Despite numerous projects critical for economic growth stalling for years due to scarcity of funds, government has lined up new projects in the 2019/20 budget, raising questions on its priorities.
The Public Sector Investment Programme (Psip) for 2019/20 which outlines all government projects shows that there are 189 new projects to implement, on top of 187 ongoing ones.
The new projects require in excess of K1.2 trillion. Out of this figure, about K914 billion is expected to come from local resources while K300 billion is expected from loans and grants.
Professor Ben Kaluwa, an economist in the University of Malawi, says the mix-up of priorities in the national budget is a case of poor leadership.
Among the new projects is construction of stadia for privately owned Nyasa Big Bullets and Be Forward Wanderers football clubs.
The move has sparked public debate, questioning government’s interest to support private and commercial entities at the expense of public infrastructure projects.
Officials from the Ministry of Sports, led by Principal Secretary Chancy Simwaka, had to endure a barrage of questions during a cluster meeting of Parliament last Friday.
MPs wondered why government is keen to support the two private football clubs with construction of stadiums when other public stadia were in a state of neglect.
The MPs cited the Bingu National Stadium (BNS), which has potential to generate funds, but is perpetually in dire financial stress.
“What’s the philosophy behind this project? Why should government fund private entities? The clubs could be struggling, but should it be government’s job to recaptalise private business?” queried Karonga Central legislator Cornelius Mwalwanda, who is also a former deputy finance minister.
Simwaka clarified that the two stadia will belong to government and that the two clubs will simply be managing them. He said government plans to do a similar arrangement with other clubs in future.
He told the committee that government may consider naming the stadia differently to avoid perception that they belong to the two clubs. Simwaka had to justify the significance of the project amid many priorities in the sports sector.
The Bullets and Nomads stadia project has been allocated K1.6 billion in the proposed financial plan presented to Parliament by Finance Minister Joseph Mwanamveka last Monday.
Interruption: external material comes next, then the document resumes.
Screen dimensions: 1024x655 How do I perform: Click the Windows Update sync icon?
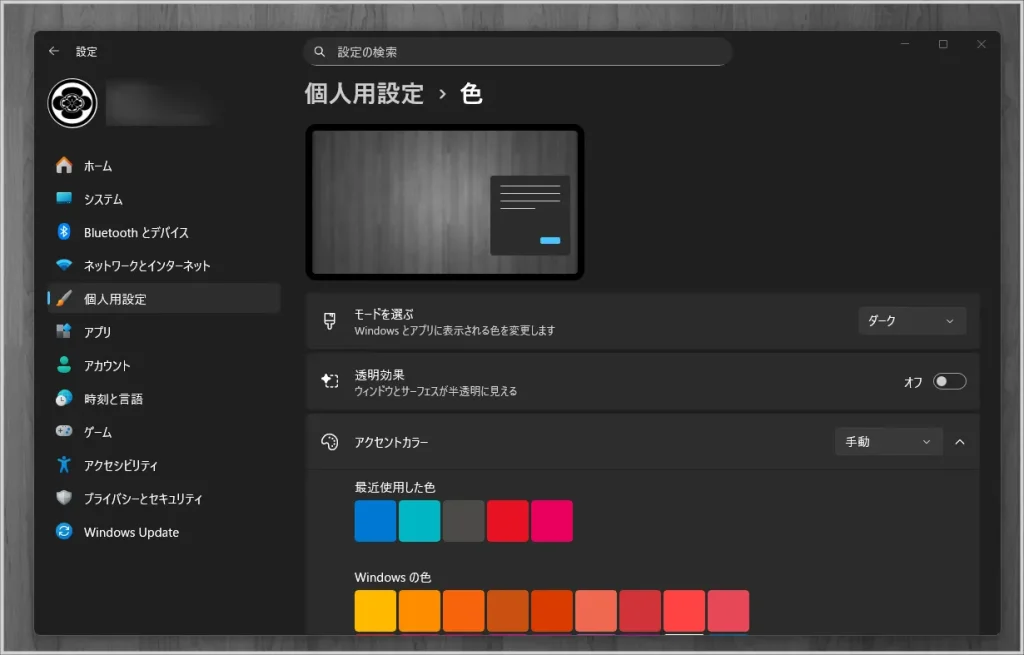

The funds are meant for preparatory work; environmental impact assessment, designs and construction.
Ministries, departments and agencies (MDAs) present projects to Ministry of Finance, Economic Planning and Development for inclusion in the Psip, which are carefully analysed and only projects that are in line with key priority areas in the Malawi Growth and Development Strategies (MDGS III) are included.
The priority areas are agriculture, water development and climate change management, education and skills development, transport and ICT infrastructure, energey, industry and tourism development, and health and population.
According to the Psip, 126 of the proposed 187 ongoing projects are recommended to continue. Ongoing projects have been allocated K105.8 billion from government’s own funds.
Of the 189 new and previous pipeline projects, only 30 project proposals have been recommended for inclusion in the 2019/20 Development Budget at K15.7 billion from government’s own resources.
“The Psip prioritises the ongoing projects over the new projects but these few new projects have been considered and proposed for inclusion in the 2019/20 Budget because of the urgent need and their contribution to the key priority areas in the MGDS III”.
In its analysis of the 2018/19 National Budget, UNDP also noted that the previous financial plan failed to align itself more to MDGS and SDGs. The UNDP urged government to continue implementing sound macroeconomic policies aimed at spurring growth and creating jobs by focusing on productive sectors as outlined in the MGDS III with strong multiplier effects.
Asked to comment on the new proposed budget, UN resident coordinator Maria Jose Torres said they are analysing it to appreciate how it is aligned to MGDS III and SGDs.